→ **Task goal**
Return the entries below precisely, omitting nothing.

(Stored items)
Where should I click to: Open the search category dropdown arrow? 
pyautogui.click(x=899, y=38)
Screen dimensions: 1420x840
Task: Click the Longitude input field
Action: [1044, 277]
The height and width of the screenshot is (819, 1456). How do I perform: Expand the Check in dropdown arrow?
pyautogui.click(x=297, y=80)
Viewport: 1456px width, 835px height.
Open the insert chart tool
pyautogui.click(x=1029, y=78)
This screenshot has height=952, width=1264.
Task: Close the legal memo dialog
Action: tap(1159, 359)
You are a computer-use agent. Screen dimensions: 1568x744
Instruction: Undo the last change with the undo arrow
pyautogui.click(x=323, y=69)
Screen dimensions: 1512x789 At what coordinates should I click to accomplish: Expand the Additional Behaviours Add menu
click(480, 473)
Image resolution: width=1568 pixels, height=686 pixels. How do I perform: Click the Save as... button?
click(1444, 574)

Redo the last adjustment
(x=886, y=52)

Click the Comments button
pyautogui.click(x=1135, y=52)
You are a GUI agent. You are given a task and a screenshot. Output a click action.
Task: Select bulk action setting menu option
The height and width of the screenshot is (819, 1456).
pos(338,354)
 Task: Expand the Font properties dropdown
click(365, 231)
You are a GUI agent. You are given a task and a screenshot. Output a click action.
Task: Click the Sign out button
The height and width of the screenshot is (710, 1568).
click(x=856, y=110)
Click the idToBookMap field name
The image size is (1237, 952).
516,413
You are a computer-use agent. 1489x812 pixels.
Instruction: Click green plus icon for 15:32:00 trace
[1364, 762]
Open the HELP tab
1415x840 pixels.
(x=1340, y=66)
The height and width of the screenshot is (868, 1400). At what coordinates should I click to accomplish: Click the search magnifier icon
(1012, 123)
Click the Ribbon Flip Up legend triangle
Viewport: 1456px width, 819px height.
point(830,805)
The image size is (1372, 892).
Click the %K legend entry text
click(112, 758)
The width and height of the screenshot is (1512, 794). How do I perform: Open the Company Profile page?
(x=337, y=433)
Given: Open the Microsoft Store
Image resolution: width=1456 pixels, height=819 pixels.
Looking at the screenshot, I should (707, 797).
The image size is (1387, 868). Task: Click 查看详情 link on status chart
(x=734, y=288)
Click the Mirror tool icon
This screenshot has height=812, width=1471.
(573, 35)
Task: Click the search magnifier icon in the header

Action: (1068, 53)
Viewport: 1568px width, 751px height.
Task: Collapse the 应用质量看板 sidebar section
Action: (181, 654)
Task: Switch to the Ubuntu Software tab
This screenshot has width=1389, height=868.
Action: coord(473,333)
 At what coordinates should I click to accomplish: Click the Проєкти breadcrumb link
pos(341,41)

→ **Output below**
Where should I click to: Open the search category dropdown arrow? 
pyautogui.click(x=899, y=38)
Screen dimensions: 1420x840
Task: Click the Longitude input field
Action: [1044, 277]
The height and width of the screenshot is (819, 1456). How do I perform: Expand the Check in dropdown arrow?
pyautogui.click(x=297, y=80)
Viewport: 1456px width, 835px height.
Open the insert chart tool
pyautogui.click(x=1029, y=78)
This screenshot has height=952, width=1264.
Task: Close the legal memo dialog
Action: tap(1159, 359)
You are a computer-use agent. Screen dimensions: 1568x744
Instruction: Undo the last change with the undo arrow
pyautogui.click(x=323, y=69)
Screen dimensions: 1512x789 At what coordinates should I click to accomplish: Expand the Additional Behaviours Add menu
click(480, 473)
Image resolution: width=1568 pixels, height=686 pixels. How do I perform: Click the Save as... button?
click(1444, 574)

Redo the last adjustment
(x=886, y=52)

Click the Comments button
pyautogui.click(x=1135, y=52)
You are a GUI agent. You are given a task and a screenshot. Output a click action.
Task: Select bulk action setting menu option
The height and width of the screenshot is (819, 1456).
pos(338,354)
 Task: Expand the Font properties dropdown
click(365, 231)
You are a GUI agent. You are given a task and a screenshot. Output a click action.
Task: Click the Sign out button
The height and width of the screenshot is (710, 1568).
click(x=856, y=110)
Click the idToBookMap field name
The image size is (1237, 952).
516,413
You are a computer-use agent. 1489x812 pixels.
Instruction: Click green plus icon for 15:32:00 trace
[1364, 762]
Open the HELP tab
1415x840 pixels.
(x=1340, y=66)
The height and width of the screenshot is (868, 1400). At what coordinates should I click to accomplish: Click the search magnifier icon
(1012, 123)
Click the Ribbon Flip Up legend triangle
Viewport: 1456px width, 819px height.
point(830,805)
The image size is (1372, 892).
Click the %K legend entry text
click(112, 758)
The width and height of the screenshot is (1512, 794). How do I perform: Open the Company Profile page?
(x=337, y=433)
Given: Open the Microsoft Store
Image resolution: width=1456 pixels, height=819 pixels.
Looking at the screenshot, I should (707, 797).
The image size is (1387, 868). Task: Click 查看详情 link on status chart
(x=734, y=288)
Click the Mirror tool icon
This screenshot has height=812, width=1471.
(573, 35)
Task: Click the search magnifier icon in the header

Action: (1068, 53)
Viewport: 1568px width, 751px height.
Task: Collapse the 应用质量看板 sidebar section
Action: (181, 654)
Task: Switch to the Ubuntu Software tab
This screenshot has width=1389, height=868.
Action: coord(473,333)
 At what coordinates should I click to accomplish: Click the Проєкти breadcrumb link
pos(341,41)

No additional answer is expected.